I thought I was done growing, but gaining height felt wonderful.
I’d noticed my height increasing gradually lately, and apparently it was real.
Whether it was because I’d been malnourished and was finally eating well thanks to my Inventory, or—
Whether my growth plates were stimulated by the exercise I’d started doing, I couldn’t say.
I didn’t know the reason,
but it had to be one of those two.
Eager to grow even taller, I resolved to push harder at both.
I ate better,
moved more,
and trained harder.
Before long, winter break arrived.
In the past, I would have dreaded winter break.
It was cold and hungry season.
But now it was fine.
I had my Inventory.
After Kwon Ju-ah showed me the charm of camping,
I visited large Marts, Warehouse-type Marts, and camping specialty shops to stock up on gear.
Our Home life wasn’t so different from camping anyway.
No electricity, no running water, no gas.
Plus, it’s a mountain. This is camping.
Before, I focused on practicality, but after Kwon Ju-ah visited, I switched to more emotionally appealing products with superior designs.
I watched YouTube and found so many excellent product reviews.
I continued earning money bit by bit.
When I stole pens from the Stationery Store, they weren’t particularly popular,
but camping equipment sold quite well.
Especially tents—they were expensive enough that the profits were decent.
With money in hand, my thoughts kept wandering.
I didn’t want to squander it recklessly.
I could always store necessary items in my inventory anyway.
I wanted to learn something with the money.
Academics were out of the question.
I couldn’t do it anyway, and I didn’t want to.

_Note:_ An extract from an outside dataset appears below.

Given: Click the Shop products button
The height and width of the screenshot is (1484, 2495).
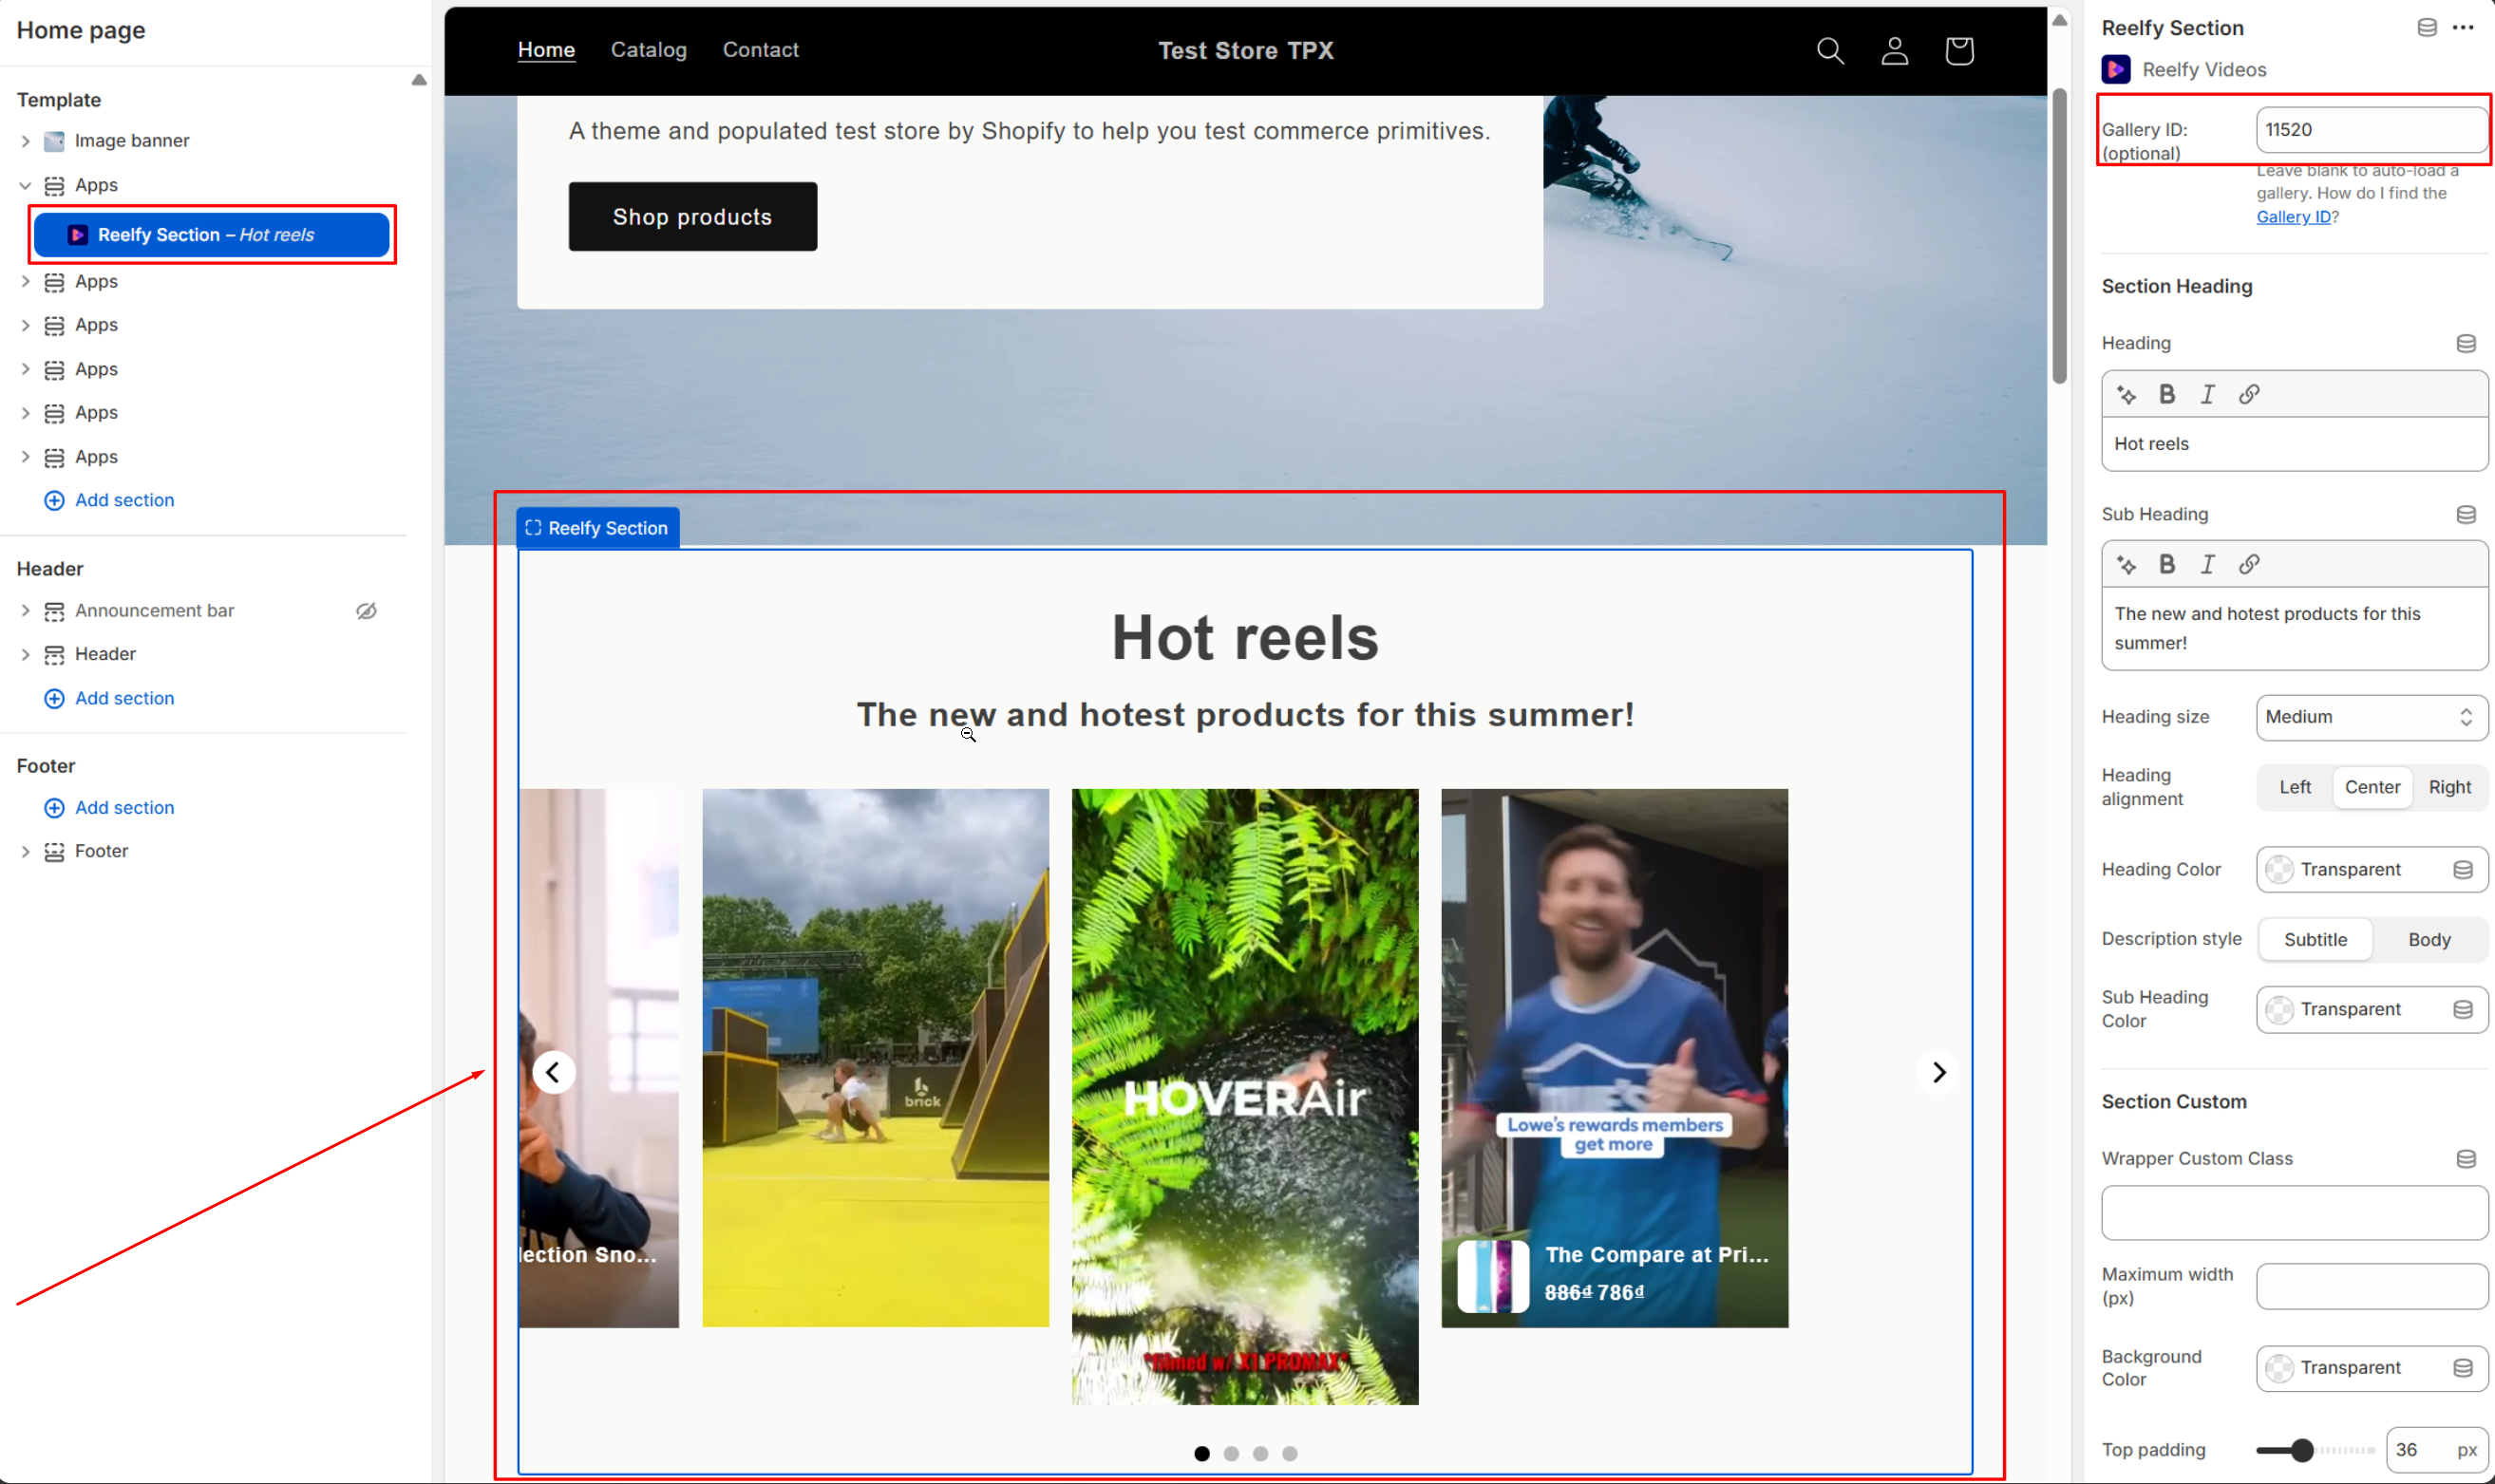Looking at the screenshot, I should point(692,217).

Boxing was enough for exercise.
If I ever wanted to learn another sport, I’d consider it only after reaching a certain level in boxing.
At that point, I might want to learn MMA or Brazilian Jiu-Jitsu.
But not now.
Boxing is sufficient for now.
That’s when the thought struck me—what if I learned a foreign language?

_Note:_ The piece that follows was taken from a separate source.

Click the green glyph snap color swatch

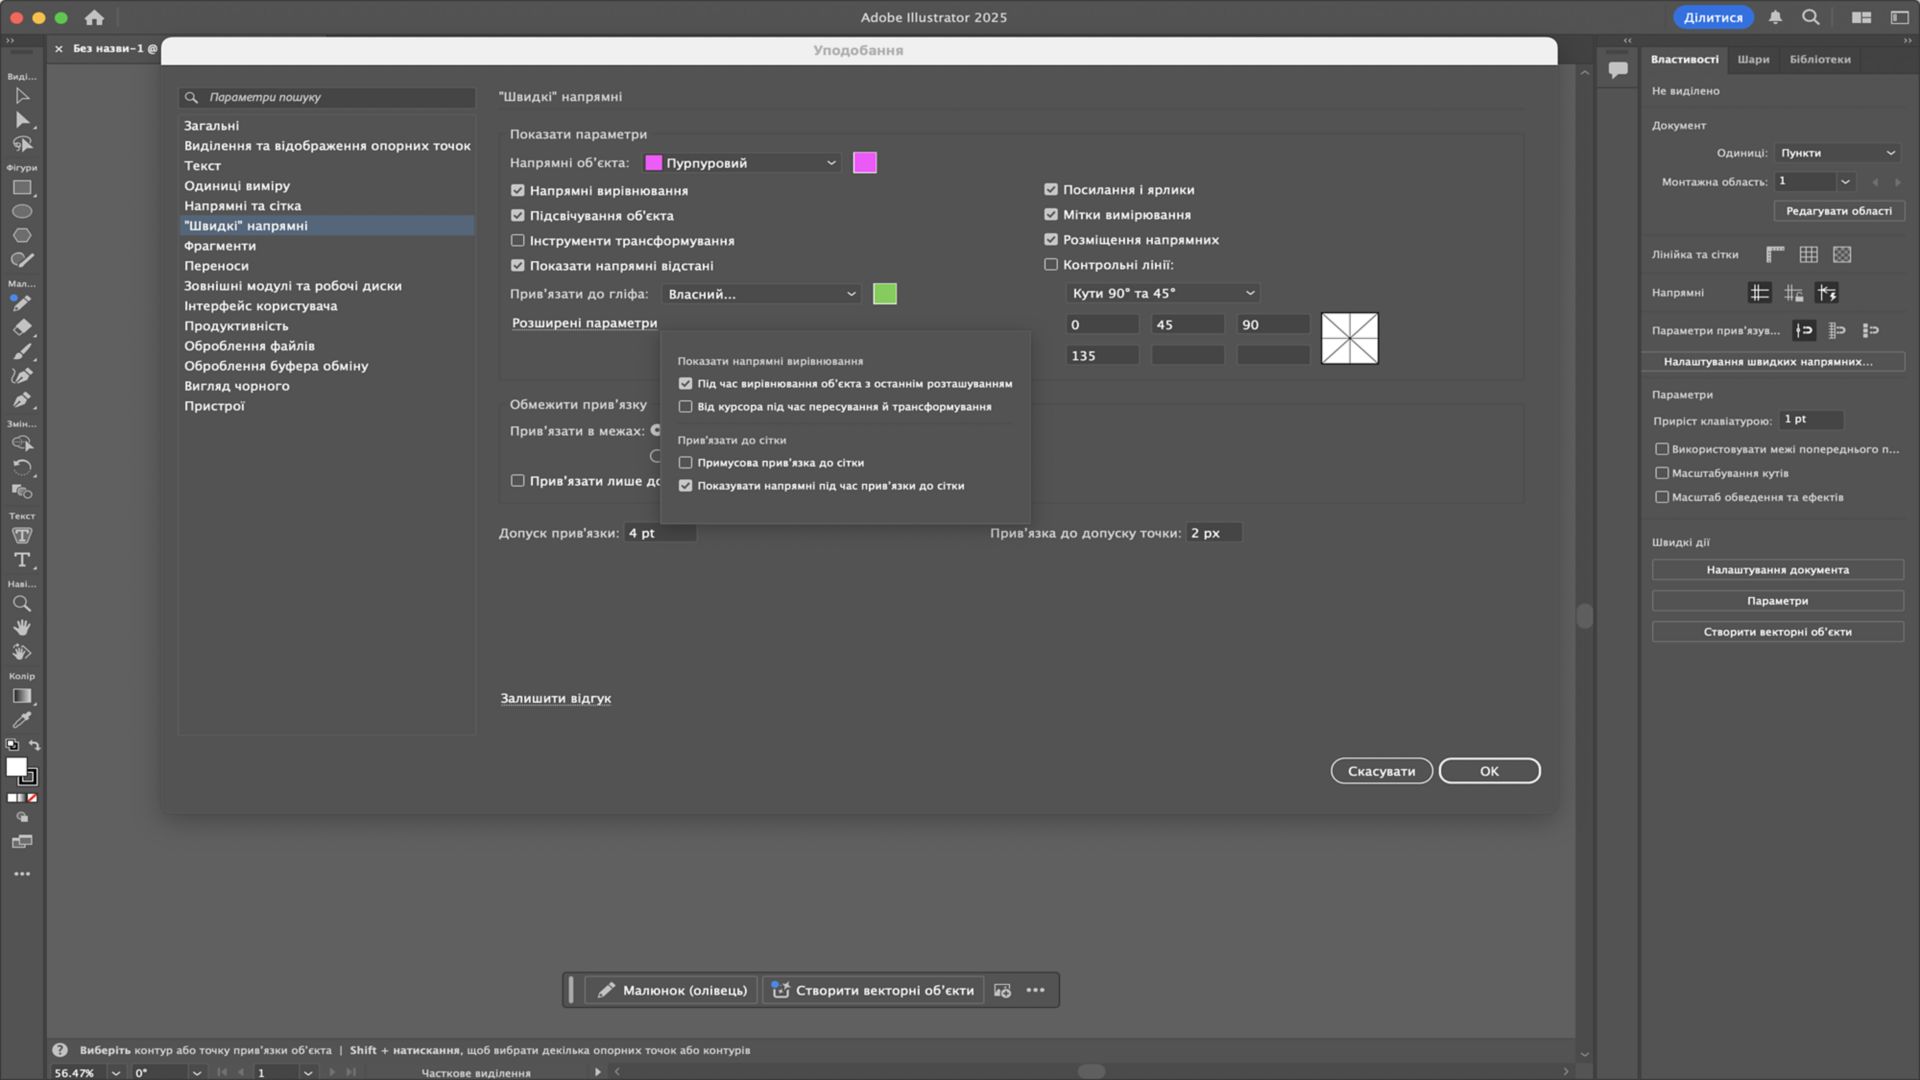coord(884,294)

Even if I can’t do academics, a foreign language isn’t a bad idea.
As a kid, I was so envious of those who spoke English well.
Maybe I could even use my inventory ability more effectively.
It’s a global era, after all.
So I enrolled in an English Academy.
The registration fee was steep.
I wondered if I’d made a mistake.
But the textbooks were in PDF format, they said.
I’d need a laptop or tablet.
What? Can’t I just scribble on paper?
It didn’t matter.
I could just go to an electronics store and take one.
I walked confidently into the electronics store.
Huh? That won’t work?
At the Warehouse-type Mart and large department stores, these electronics weren’t displayed openly;
you had to ask an employee to bring them out.
There were display models, of course, but taking one would be too obvious.
I had no choice but to buy a tablet.
I bought a stylus too.
It cost a lot of money.
Enrolling in an English Academy while living in a house with no electricity.
A tablet for studying English, of all things.
I didn’t quite understand it myself, but seeing myself actually doing something gave me a strange sense of accomplishment.
Grammar, vocabulary—none of that interested me.
As long as I could communicate, that was enough.
I focused my studies on conversation.
But studying English turned out to be more fun than I expected.
I was starting to think buying the tablet was a good decision.
Watching YouTube made English feel easier.
During the day when the Boxing Gym was quiet, I’d go work out,
then stop by the Academy for English lessons,
take the bus or subway to a Warehouse-type Mart to pick up what I needed,
and return Home to watch videos—that was my daily routine during the break.
I could honestly say I spent my vacation productively.